And McNabb no longer seems to have the total package to get the job done with the Eagles.

Jeff Garcia had it in leading the Eagles to the playoffs in 2006 and the Buccaneers to the postseason the following year.

A.J. Feeley didn't quite have it.

If the Eagles struggle today - and a loss qualifies as such - Kevin Kolb deserves a chance to show whether he has it.

Thursday, November 20, 2008

Westbrook misses another practice

Brian Westbrook sat out another practice Thursday to rest the high ankle sprain and cracked ribs plaguing him for the last month.

Not that the Eagles need him to establish the run game this weekend against the Ravens. Conservatively speaking the Eagles throw the ball 60.6 percent of the time.

The Ravens have a top-notch run defense anchored by 6-4, 340-pound tackle Halot Ngata and middle linebacker Ray Lewis.

Monday, November 17, 2008

McNabb's national gaffe

This mistake will haunt Donovan McNabb just as the conflict with Terrell Owens has.

This gaffe is another indication - as is the apparent unwillingness of the Eagles to restructure his contract - he has one foot out the door.

One of the Eagles' veterans, Sheldon Brown, was surprised after the 13-13 tie with the Bengals Sunday that so many teammates didn't know the regular season overtime rule; i.e. sudden death for 15 minutes, with no scoring producing a tie.

Brown cut them a break, though, explaining a lot of them weren't in the league seven years as he was.

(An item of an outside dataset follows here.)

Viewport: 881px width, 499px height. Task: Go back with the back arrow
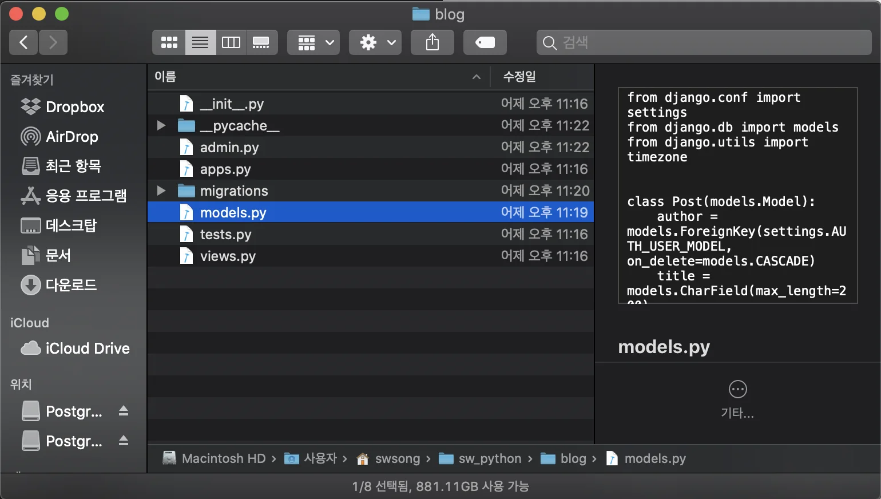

Then there was the clip of McNabb, the 10-year veteran, on almost every newscast saying he was unaware of the rule and that he thought teams played until a winner was decided as in the playoffs.

It's more mind-boggling today than it was when it happened and it's a reflection of his inattention to detail as well as the inattention of the coaching staff.

Sunday, November 16, 2008

No Booker, no Eckel, no Mays

The Eagles scratched running back Lorenzo Booker, fullback Kyle Eckel, linebacker Joe Mays, defensive end Bryan Smith, guards Shawn Andrews and Mike McGlynn, and tight end Matt Schobel.

The Bengals deactivate defensive ends Antwan Odom and Eric Henderson, offensive tackle Anthony Collins, tight end Nate Lawrie, wide receivers Andre Caldwell and Jerome Simpson, and defensive tackle Jason Shirley.

Frostee Rucker started in place of Odom, sidelined by a shoulder injury.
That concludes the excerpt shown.